El mandatario inició su comentario señalando: “A ver, no, no me vayan a regañar. Con disculpas al Instituto Electoral de Michoacán por tener más mujeres que hombres hoy en la conferencia”. Acto seguido, añadió que no quería provocar molestias “entre los machos calados”, frase que él mismo remató con un “ahorita me preguntan de eso”, dejando abierta la interpretación del doble sentido.
La expresión “macho calado”, de uso coloquial, alude a la idea de “calar” o “probar” algo, y en el habla popular se utiliza para referirse a hombres que presumen fortaleza o virilidad mientras se les cuestiona mediante un juego verbal. El uso del término en un evento oficial generó un contraste con el propio argumento del gobernador, quien afirmó que ya no puede “hablar del tema de mujeres” debido a las quejas presentadas ante el IEM.
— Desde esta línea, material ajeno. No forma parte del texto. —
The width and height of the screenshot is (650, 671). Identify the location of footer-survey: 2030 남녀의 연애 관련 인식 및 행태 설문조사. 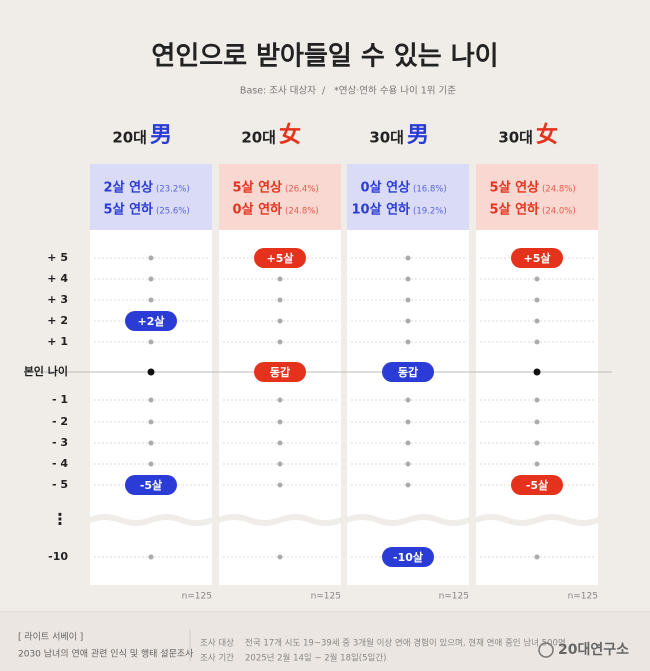
(106, 654).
Durante su intervención, el mandatario insistió en que cualquier referencia a mujeres podría derivar en nuevas observaciones del órgano electoral. “Híjole, ¿cómo le hago? Porque ya no puedo. Ya no puedo hablar del tema de mujeres”, expresó. Más adelante, al intentar mencionar a integrantes de su gabinete, interrumpió su propio comentario con: “Híjole, no puedo. Puede ser que aumente el tamaño de la queja ante el IEM y nos preocupa mucho eso”.
El gobernador también hizo referencia a la presidenta de la República, señalando: “Tenemos una mujer presidenta, aunque les duela, les pese. Una mujer muy inteligente”. Tras esa frase, volvió a detenerse con un “híjole, no puedo”, reiterando que cualquier mención podría interpretarse como motivo de sanción.